I made the argument that these blades were peculiar to Cardolan. I don’t that like that conclusion. I have to come to it because:
We know that the daggers were made by the Northern Dúnedain because Denethor tells Pippin, and Tolkien as narrator tells us. Bombadil is almost that specific when he first retrieves the knives.
We know from Tolkien as narrator that the daggers were meant to undo the spells binding the Nazgûl (specifically, the Witch-king, although I strongly suspect they were all vulnerable) to the wraith-world. We also know from previously unpublished citations if Tolkien in _Reader’s Companion_ that they acted on the Ringwraiths as the Morgul-blades acted on Frodo.
We can narrow the time in which these daggers were made to a 280-year period.
Argeleb I died in III 1356 after the Hillmen of Rhudaur made an alliance with Angmar to launch the first war between Angmar and the Dúnedain of the North. From all that we know, that has to be the first experience of the Dúnedain with the Lord of the Nazgûl _as Witch-king of Angmar. _
Tyrn Gorthad was infested with barrow-wights in III 1636 following the devastation of Cardolan in the Great Plague.
The daggers were almost certainly placed in the barrow by the Dúnedain themselves.
The barrows were successfully used by the Dúnedain as defensive positions in the disastrous war with Angmar in III 1409.
The Witch-king probably sent the wights into the barrows to prevent the Dúnedain from using barrows this way again. He succeeded.
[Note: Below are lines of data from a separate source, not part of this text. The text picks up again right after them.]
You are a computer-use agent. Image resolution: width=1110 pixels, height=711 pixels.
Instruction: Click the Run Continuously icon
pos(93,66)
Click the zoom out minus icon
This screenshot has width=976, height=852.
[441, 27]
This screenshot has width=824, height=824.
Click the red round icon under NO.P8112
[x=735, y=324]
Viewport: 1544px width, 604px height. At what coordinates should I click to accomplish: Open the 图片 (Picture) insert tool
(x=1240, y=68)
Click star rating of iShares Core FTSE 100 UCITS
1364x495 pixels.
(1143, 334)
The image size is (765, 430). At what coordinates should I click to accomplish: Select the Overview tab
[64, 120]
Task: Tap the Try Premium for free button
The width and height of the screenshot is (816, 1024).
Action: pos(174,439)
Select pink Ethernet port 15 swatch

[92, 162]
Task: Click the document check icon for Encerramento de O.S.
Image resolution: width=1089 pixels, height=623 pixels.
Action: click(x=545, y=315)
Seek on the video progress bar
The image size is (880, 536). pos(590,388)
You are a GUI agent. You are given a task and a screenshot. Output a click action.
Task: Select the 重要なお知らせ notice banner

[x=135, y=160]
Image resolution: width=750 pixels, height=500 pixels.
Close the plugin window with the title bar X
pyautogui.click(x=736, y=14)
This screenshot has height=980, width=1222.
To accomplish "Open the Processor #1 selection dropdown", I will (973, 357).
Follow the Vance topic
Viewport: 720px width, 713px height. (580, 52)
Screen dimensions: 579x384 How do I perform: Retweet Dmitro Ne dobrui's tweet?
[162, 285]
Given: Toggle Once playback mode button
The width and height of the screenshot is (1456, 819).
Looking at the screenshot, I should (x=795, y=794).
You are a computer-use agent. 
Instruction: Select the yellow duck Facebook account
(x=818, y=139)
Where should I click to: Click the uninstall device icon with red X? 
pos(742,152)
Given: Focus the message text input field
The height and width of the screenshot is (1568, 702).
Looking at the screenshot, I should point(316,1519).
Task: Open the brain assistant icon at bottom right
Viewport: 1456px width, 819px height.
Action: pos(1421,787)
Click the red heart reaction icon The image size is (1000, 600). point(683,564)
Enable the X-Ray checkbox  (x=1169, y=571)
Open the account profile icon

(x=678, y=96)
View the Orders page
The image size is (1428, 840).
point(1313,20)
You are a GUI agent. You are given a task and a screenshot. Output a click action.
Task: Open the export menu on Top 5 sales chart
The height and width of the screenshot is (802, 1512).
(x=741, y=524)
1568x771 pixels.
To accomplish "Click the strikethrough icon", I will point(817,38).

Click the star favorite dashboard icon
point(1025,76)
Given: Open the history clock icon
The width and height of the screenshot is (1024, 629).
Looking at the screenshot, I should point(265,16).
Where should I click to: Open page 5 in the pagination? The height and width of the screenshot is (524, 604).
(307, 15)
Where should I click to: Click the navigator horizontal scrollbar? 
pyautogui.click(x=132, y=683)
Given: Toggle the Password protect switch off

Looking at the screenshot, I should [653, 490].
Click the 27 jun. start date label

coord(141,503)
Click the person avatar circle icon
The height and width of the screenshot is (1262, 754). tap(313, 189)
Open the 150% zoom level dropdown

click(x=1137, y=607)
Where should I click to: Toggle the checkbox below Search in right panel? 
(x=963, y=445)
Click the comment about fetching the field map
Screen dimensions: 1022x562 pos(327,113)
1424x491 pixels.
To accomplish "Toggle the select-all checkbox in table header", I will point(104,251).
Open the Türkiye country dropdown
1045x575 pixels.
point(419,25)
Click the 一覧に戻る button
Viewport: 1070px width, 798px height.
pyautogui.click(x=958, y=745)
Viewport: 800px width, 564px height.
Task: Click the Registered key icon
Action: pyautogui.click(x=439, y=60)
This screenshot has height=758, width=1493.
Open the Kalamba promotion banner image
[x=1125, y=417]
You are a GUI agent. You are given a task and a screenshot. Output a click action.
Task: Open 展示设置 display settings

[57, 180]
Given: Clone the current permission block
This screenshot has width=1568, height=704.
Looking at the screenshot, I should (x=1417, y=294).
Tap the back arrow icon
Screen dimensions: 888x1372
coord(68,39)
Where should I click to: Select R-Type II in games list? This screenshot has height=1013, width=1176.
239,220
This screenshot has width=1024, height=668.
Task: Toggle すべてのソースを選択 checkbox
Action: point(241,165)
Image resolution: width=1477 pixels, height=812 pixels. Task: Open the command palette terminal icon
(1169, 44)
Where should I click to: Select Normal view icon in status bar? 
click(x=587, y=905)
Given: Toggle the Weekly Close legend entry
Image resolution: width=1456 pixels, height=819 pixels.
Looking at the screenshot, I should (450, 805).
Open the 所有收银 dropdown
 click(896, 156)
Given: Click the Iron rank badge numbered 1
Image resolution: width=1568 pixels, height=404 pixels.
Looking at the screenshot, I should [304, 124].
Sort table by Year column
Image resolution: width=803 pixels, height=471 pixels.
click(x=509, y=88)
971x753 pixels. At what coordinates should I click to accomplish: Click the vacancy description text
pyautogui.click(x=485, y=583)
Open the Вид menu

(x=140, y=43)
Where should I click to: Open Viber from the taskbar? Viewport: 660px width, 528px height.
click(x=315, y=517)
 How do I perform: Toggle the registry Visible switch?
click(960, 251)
These are _really_ potent weapons. Nobody tells the hobbits what they can do. Why would Elrond, Aragorn, Gandalf, and everyone else fail to tell them _unless_
they don’t know, or
they don’t want one of the hobbits to impetuously _attack_ a Ringwraith.

Aragorn knows that the knives are “bound about with spells for the bane of Mordor,” as you have pointed out in the other forum, but I am not at all certain that means that he knew what the intention of the weapons-maker was. It is a very suggestive comment, and I would be very pleased (really and truly) if you could show me that I am mistaken and that Aragorn did know why the blades were made.
Denethor recognized that Pippin’s dagger/short sword was “wrought by our own kindred in the North in the deep past,” but he never hints that he knew why the Northern Dúnedain made it.
Everything indicates that people knew the daggers were made “for the bane of Mordor” – to hurt Sauron’s minions. Aragorn believed even the orcs could tell it. But no character other than Tom Bombadil and the Nazgûl takes any action or makes any positive sign that indicates that he knows why these blades were made in the first place.
The upshot is that while it is clear that these are Dúnedain weapons, the _purpose_ of the weapons has been forgotten. The Eldar don’t know, the Northern and Southern Dúnedain don’t know, and Gandalf doesn’t know. The blades are buried in Cardolan, _outside_ Arthedain, in the tomb of the last Prince of Cardolan. You can argue that the folks in Arthedain were picnicking in the barrows in Cardolan, but that doesn’t make sense. Maybe they started out in Arthedain, but there isn’t any indication of it. 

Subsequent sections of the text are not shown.